Опасность, таким образом, исходила не от идей, а от людей – всех, обладавших влиянием, кого могло задеть неуважительное или неосторожное замечание. Один из цензоров вычеркнул из исторической книги упоминание о преступлении представителя могущественной династии де Ноай, совершенном в XVI веке, и не потому, что оно не было совершено, а потому, что «дом [де Ноай] может быть недоволен тем, что об этом вспоминают»[112]. Другой цензор отверг точнейший труд по генеалогии на том основании, что он может содержать упущения, оскорбительные для некоторых влиятельных семей[113]. Третий отказался одобрить описание отношений Франции с Оттоманской Портой, потому что в нем содержались «подробности, затрагивающие семьи, требующие уважения», и даже назвал имена: один аристократ сошел с ума, служа послом в Константинополе, а другой не смог получить должность посла из‐за враждебности двора к его сумасбродной теще[114]. Повсеместно цензоры содрогались при мысли пропустить завуалированное упоминание кого-то, обличенного властью. Потребовалось специальное расследование в Лионе, чтобы выпустить книгу, которая могла оскорбить местных нотаблей[115]. Мальзерб, который и сам принадлежал к влиятельному роду, постоянно отправлял рукописи на проверку высокопоставленным особам, которые могли понять отсылки, недоступные цензорам более скромного происхождения. Вельможи ожидали такого рода услуг. Герцог Орлеана, например, поблагодарил Мальзерба через посредника за то, что тот следит, чтобы «никакая информация о его отце не была опубликована до того, как об этом сообщат ему [нынешнему герцогу]»[116].

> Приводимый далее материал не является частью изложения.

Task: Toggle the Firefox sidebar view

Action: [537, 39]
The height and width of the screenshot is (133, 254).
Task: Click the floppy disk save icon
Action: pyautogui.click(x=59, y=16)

Жанром, вызывавшим у цензоров наибольший ужас, был «роман с ключом». Его легко было не опознать, не обладая достаточным знанием света. Неискушенный аббат Жируа, к примеру, попросил Мальзерба назначить другого цензора для романа, который не просто высмеивал писателей (что было приемлемо), но мог метить по более значимым мишеням. «Я боюсь намеков. Они встречаются часто, и я не решаюсь взять на себя ответственность за них. Если бы я мог их понять, то, возможно, не волновался бы так, но я не могу сказать, кто имеется в виду»[117]. Та же опасность мерещилась другому несведущему цензору, который отказался одобрить рукопись, хотя нашел ее безупречной во всем, кроме одного: «Это может быть аллегория, скрытая с изяществом и тонкостью под священными именами, которой при дворе найдут злонамеренное приложение (applications malignes). Поэтому я нахожу работу опасной для публикации в этом королевстве, даже с молчаливого одобрения»[118]. Мальзерб с пониманием относился к опасениям людей, работавших под его началом. Они, в конце концов, не принадлежали к высокопоставленным особам (des gens assez considérables) и не могли уловить аллюзии, очевидные для любого человека из великосветских кругов. Более того, они были боязливы. Цензоры скорее отказали бы рукописи, чем рискнули обратить на себя неудовольствие, одобрив ее[119]. Отказ часто показывал страх перед «приложениями», applications – этот термин нередко появляется в бумагах цензоров, а также полиции[120]. Под ним подразумевались зашифрованные в книгах, песнях, эпиграммах и остротах намеки, обычно оскорбления или компрометирующая информация. Applications оставались незамеченными обычными читателями, но могли причинить большой ущерб представителям высшего общества. Такие «приложения» представляли собой форму влияния, которую нужно было держать под контролем в обществе, где репутация и «лицо» (bella figura) означали политическое могущество и были источником уязвимости, как три сотни лет назад при итальянских дворах.

Скандал и Просвещение

Если в бумагах цензоров можно услышать эхо Возрождения, заметны ли в них признаки грядущей революции? Ответ будет отрицательным: пристальное изучение цензуры с 1750 по 1763 год избавляет от ощущения, что все, происходившее в последние годы Старого режима, вело к взрыву 1789 года. Оставив в стороне телеологию, приходится признать, что в литературном мире действовало достаточно сил, подрывающих устои. Одной из них было Просвещение. И хотя его приверженцы посылали самые скандальные книги печататься за пределами Франции, иногда они пытались издать их внутри королевства, отправляя цензорам, и в редких случаях цензоры одобряли их. Это могло послужить причиной скандала. Не только у самого цензора начинались проблемы, но, что более важно, государственный аппарат подвергался угрозе со стороны сторонних сил, стремившихся завладеть идеологическим контролем. Речь идет о последующей, послепечатной цензуре. Книги могли вызвать негодование многих инстанций – Парижского университета (особенно факультета теологии в Сорбонне), парламентов (независимых судов, которые могли вмешиваться в дела при беспорядках в городе), Генеральной ассамблеи церкви Франции (она часто запрещала книги во время своих собраний раз в пять лет) и, из числа других духовных авторитетов, в первую очередь французских епископов и Ватикана. Все эти силы претендовали на право осуществлять цензуру, и администрация успешно отбивалась от их посягательств, желая сохранить за собой монополию на власть в мире печати.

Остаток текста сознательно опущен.